Light Mode

Benedict Cumberbatch forever grateful to the Darjeeling monks who shared life lessons

Benedict Cumberbatch will always be grateful to the Buddhist monks who took him in when he was 19.
The actor spent five months teaching in a monastery in Darjeeling and admits that although he wasn’t paid, it was a very rich experience.
“It was in an exiled Tibetan community, just outside of Darjeeling, on the border. It was a little hill station town,” Benedict tells pal Thom Yorke as part of a chat for Interview magazine. “I was one of five teachers who had done a training course. It was extraordinary, but it was quite an isolated experience.

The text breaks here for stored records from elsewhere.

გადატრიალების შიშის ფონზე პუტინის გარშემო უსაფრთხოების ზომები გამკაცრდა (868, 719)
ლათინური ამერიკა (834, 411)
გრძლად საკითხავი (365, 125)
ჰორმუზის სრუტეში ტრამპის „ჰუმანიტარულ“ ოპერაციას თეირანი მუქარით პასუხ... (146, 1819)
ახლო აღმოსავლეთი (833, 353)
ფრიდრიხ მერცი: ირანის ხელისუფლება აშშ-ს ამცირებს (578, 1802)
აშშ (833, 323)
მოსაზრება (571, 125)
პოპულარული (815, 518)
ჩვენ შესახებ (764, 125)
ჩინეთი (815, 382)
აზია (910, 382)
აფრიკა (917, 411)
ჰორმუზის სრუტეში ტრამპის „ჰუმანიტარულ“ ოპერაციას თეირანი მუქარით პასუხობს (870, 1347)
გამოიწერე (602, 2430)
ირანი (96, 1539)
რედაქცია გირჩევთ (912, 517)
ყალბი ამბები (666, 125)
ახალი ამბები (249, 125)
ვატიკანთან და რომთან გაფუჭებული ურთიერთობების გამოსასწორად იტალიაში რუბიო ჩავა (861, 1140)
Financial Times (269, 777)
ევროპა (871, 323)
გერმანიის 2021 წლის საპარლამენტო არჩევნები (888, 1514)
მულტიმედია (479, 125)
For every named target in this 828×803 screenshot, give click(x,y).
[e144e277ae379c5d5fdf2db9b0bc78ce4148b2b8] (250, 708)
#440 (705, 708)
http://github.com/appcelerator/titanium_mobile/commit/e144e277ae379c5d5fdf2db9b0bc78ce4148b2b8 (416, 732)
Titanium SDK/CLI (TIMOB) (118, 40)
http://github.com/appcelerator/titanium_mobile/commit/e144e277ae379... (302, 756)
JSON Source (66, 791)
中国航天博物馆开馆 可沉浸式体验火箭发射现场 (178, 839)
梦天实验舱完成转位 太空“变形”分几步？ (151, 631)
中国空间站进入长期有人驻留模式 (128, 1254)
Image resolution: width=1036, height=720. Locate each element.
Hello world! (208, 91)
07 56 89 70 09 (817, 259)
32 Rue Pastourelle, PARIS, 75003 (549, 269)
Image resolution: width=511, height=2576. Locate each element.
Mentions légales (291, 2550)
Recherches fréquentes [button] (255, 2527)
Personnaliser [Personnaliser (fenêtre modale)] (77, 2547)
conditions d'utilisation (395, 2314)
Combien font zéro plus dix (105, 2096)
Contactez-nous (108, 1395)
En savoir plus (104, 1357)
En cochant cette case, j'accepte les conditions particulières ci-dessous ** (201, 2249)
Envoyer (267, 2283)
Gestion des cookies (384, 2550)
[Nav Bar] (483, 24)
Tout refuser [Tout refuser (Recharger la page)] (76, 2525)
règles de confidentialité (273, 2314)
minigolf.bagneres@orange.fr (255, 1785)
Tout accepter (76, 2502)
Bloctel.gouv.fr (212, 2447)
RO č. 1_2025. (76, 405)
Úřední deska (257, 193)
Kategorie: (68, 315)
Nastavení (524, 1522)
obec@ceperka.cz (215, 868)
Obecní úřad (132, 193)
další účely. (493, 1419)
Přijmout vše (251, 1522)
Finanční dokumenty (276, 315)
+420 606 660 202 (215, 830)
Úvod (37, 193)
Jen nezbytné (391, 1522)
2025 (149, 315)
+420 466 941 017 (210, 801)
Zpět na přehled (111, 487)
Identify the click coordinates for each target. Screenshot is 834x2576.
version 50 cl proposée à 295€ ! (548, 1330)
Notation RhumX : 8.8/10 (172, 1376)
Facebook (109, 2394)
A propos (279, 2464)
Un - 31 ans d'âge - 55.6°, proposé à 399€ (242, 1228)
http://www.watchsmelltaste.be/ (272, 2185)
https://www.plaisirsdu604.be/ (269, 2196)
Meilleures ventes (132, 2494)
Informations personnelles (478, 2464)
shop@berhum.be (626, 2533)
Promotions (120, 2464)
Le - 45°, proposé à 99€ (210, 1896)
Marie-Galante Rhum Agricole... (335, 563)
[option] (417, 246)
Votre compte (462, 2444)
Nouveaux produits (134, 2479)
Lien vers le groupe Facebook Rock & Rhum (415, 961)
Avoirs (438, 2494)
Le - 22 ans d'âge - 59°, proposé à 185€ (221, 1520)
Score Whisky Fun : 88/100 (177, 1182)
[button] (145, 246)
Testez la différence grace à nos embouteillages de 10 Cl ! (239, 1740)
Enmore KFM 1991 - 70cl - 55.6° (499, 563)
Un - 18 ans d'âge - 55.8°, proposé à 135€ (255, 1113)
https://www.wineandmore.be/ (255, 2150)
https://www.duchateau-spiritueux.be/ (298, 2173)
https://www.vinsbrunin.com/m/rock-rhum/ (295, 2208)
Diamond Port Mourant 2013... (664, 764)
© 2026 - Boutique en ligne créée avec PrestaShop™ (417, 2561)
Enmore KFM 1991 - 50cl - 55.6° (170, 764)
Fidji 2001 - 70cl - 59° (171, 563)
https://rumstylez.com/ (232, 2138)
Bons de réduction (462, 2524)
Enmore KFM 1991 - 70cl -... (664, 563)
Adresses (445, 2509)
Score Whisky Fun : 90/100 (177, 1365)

“I spent half a year working odd jobs to build up funds for the airfare and to pay for the course. You’re not paid for the teaching; you’re paid in experience. You’re surrounded by the monks and their lives.
“It was a small monastery, and the top floor was the temple. I was living on the bottom floor, which was pretty damp and had huge spiders. I think it was just near the end of the rainy season; I can’t remember, but it was cold. And because it was so high up, you would open your window, and the clouds were like dry ice rolling across your desk. Nature was ever present; that was gobsmackingly beautiful, as was the spirit and nature and philosophy and way of life of these monks.”
The actor quickly became obsessed with the monks and wanted to learn everything he could from them: “I was so curious to know what the hell they were chanting, why they were doing what they were doing, and how to do it myself. I was like, ‘How do I go further into this world?’ After the course, I did a two-week retreat with one of the other teachers.”
But there were some things about the experience he really didn’t enjoy – he got very little sleep every night and ate mainly porridge and “a little stew”.
“That part of the retreat was intense. We were with the monks – my God, what discipline they had. It was revelatory. There are these stories and parables and tools with which to channel your focus and meditation and practice, and begin the path to enlightenment.
“(But) it was massive. I really cannot get over the generosity of our teacher. He said, ‘Don’t punish yourself. You’re going to be a student at a university in the north of England. You need to have your experiences and have your fun, and not judge yourself. Don’t live in guilt and regret’.”